*WHAT THE EXERCISE ASKS:* The records are to be copied from the line that contains "Click the scroll-down arrow of the sidebar" through their last line, word for word, with every picture left out.

# # # #

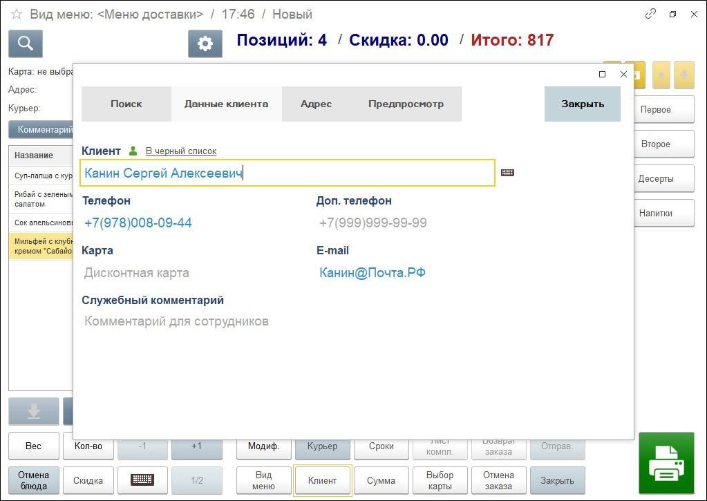Viewport: 707px width, 501px height.
Task: Click the В черный список link
Action: [180, 151]

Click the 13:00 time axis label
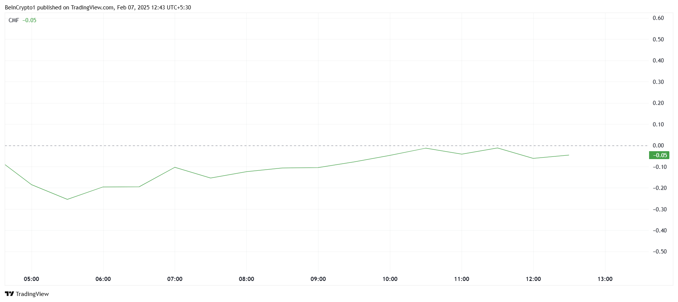click(605, 279)
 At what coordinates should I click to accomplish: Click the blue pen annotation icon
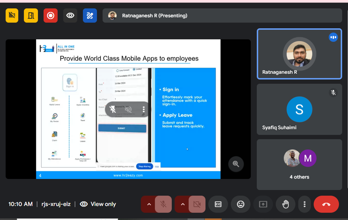[90, 16]
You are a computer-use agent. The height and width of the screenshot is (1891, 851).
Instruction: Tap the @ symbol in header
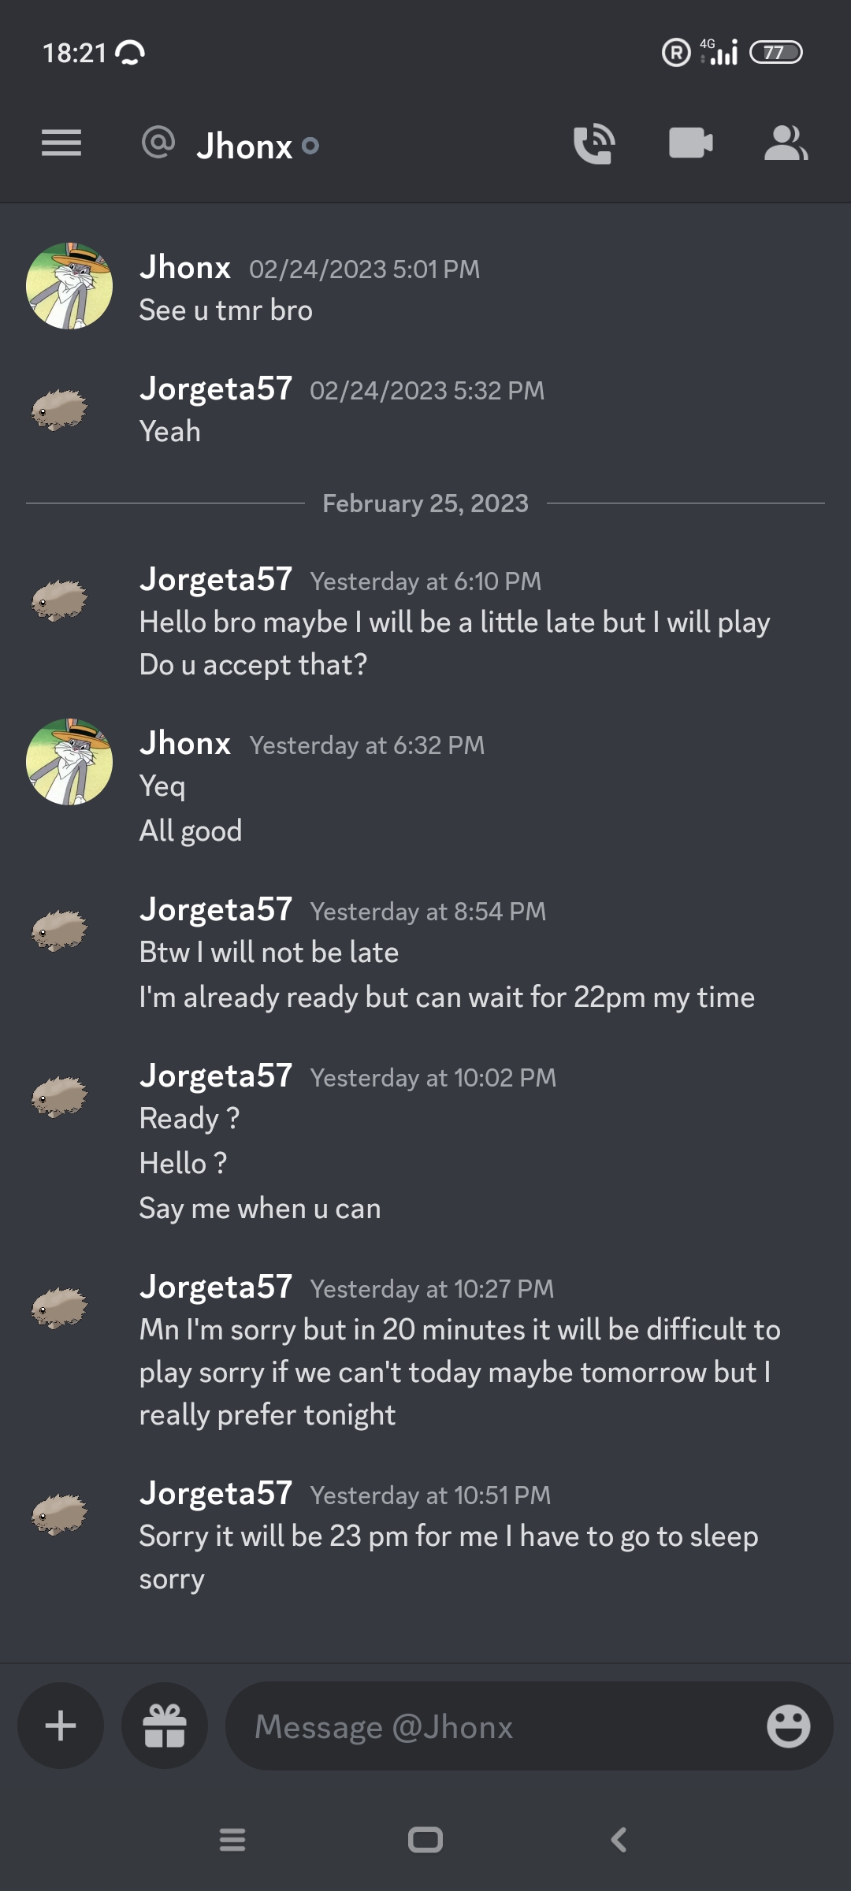158,143
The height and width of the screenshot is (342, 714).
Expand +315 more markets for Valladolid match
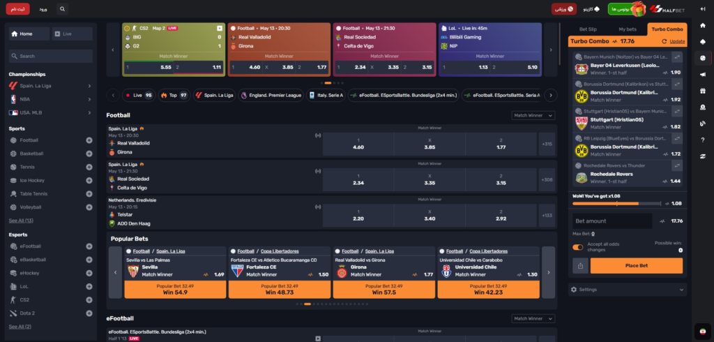547,144
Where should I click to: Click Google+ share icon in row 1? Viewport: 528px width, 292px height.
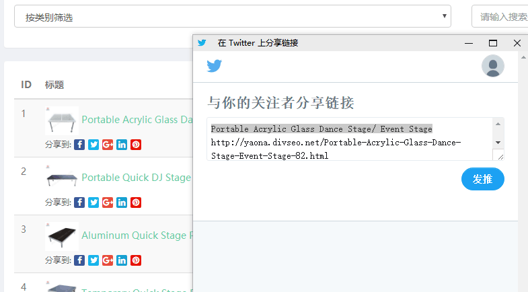pos(108,145)
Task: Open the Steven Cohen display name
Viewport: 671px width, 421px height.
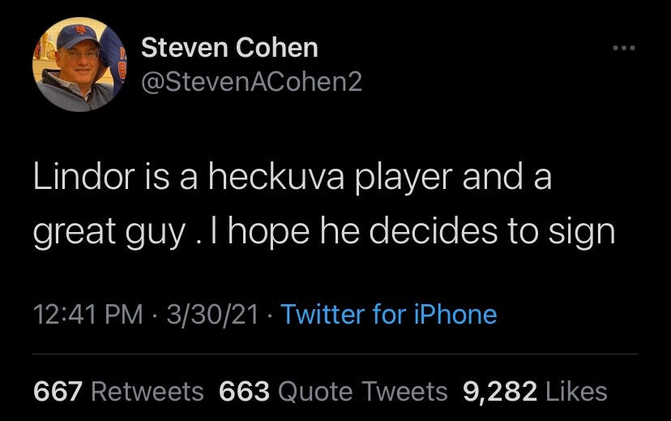Action: (x=230, y=47)
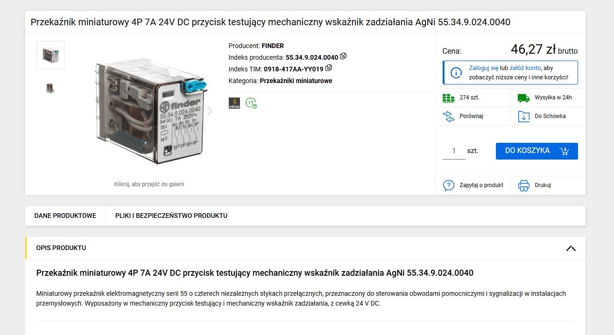This screenshot has width=614, height=335.
Task: Copy the producer index number icon
Action: (x=344, y=56)
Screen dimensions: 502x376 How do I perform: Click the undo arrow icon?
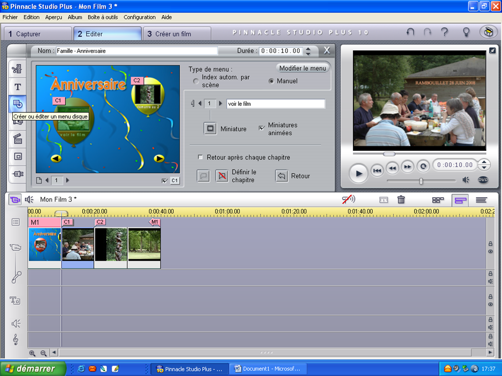coord(410,32)
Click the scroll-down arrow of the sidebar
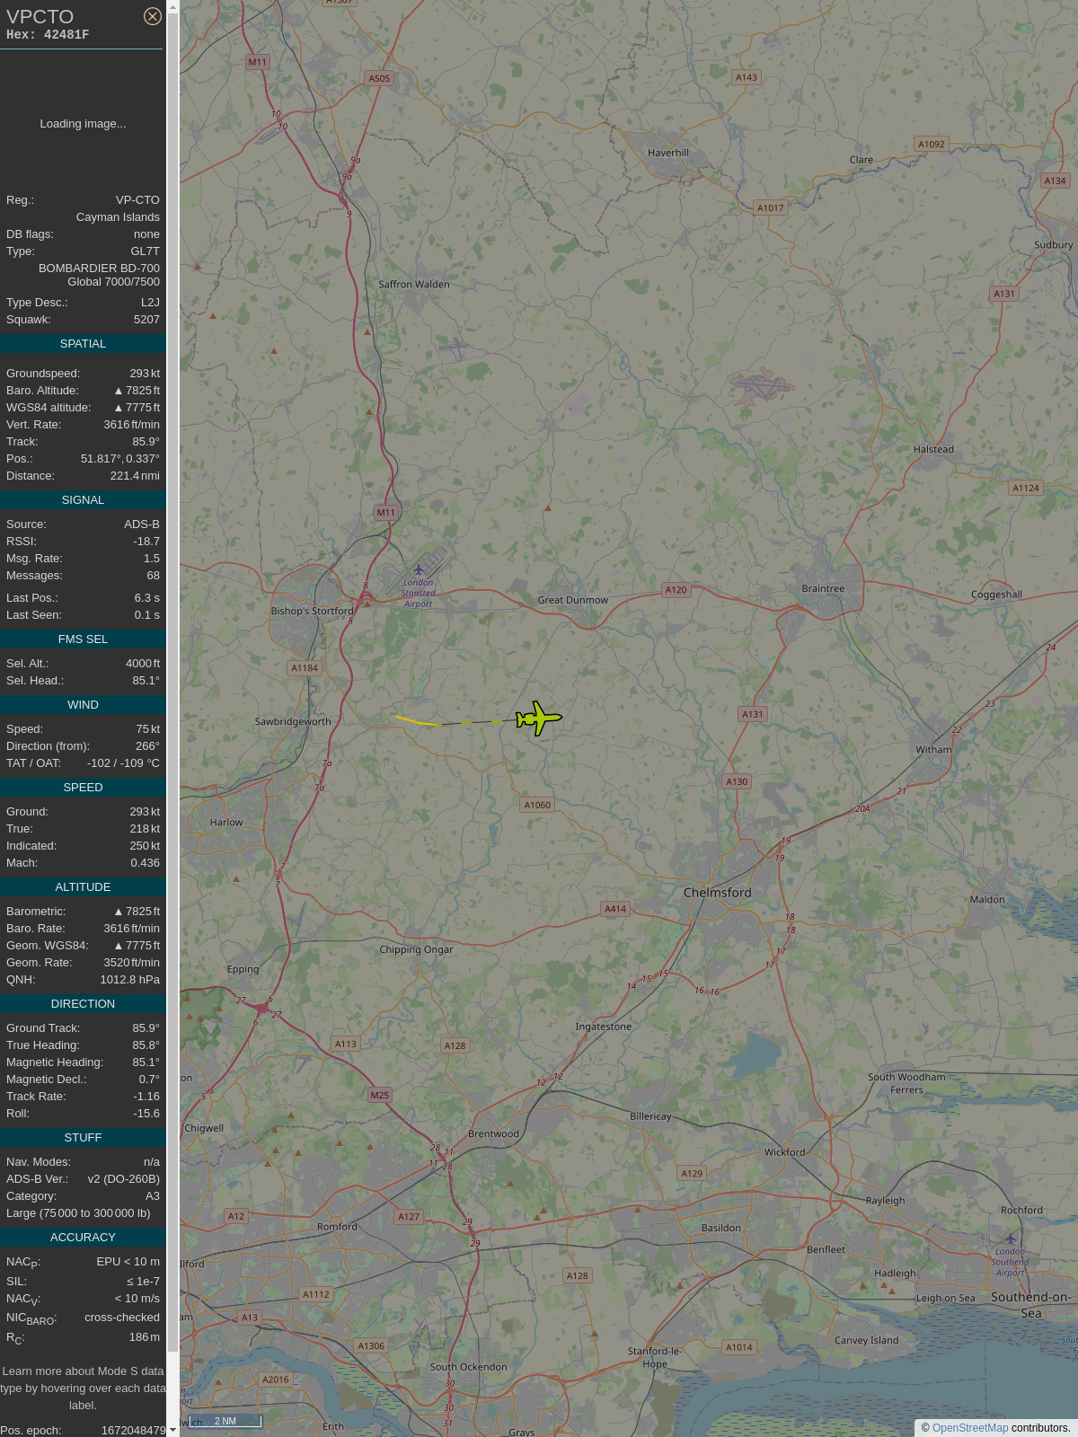This screenshot has height=1437, width=1078. 172,1430
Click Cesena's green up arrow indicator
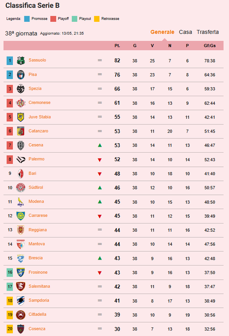 (100, 145)
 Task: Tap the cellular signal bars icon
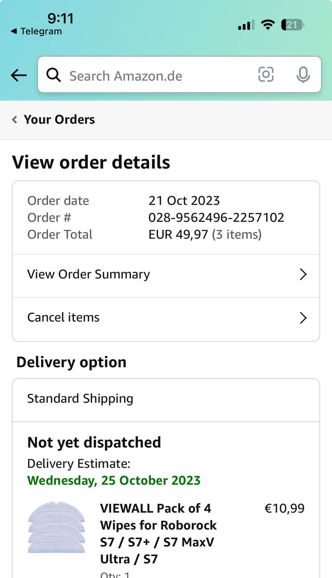246,25
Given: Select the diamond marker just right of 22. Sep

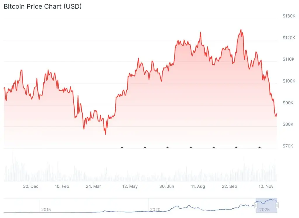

# # # #

*RESPONSE:*
Click the scroll-down arrow of the sidebar
This screenshot has height=1437, width=1078. 172,1430
Click Cesena's green up arrow indicator
 (100, 145)
 Task: Tap the cellular signal bars icon
246,25
Given: Select the diamond marker just right of 22. Sep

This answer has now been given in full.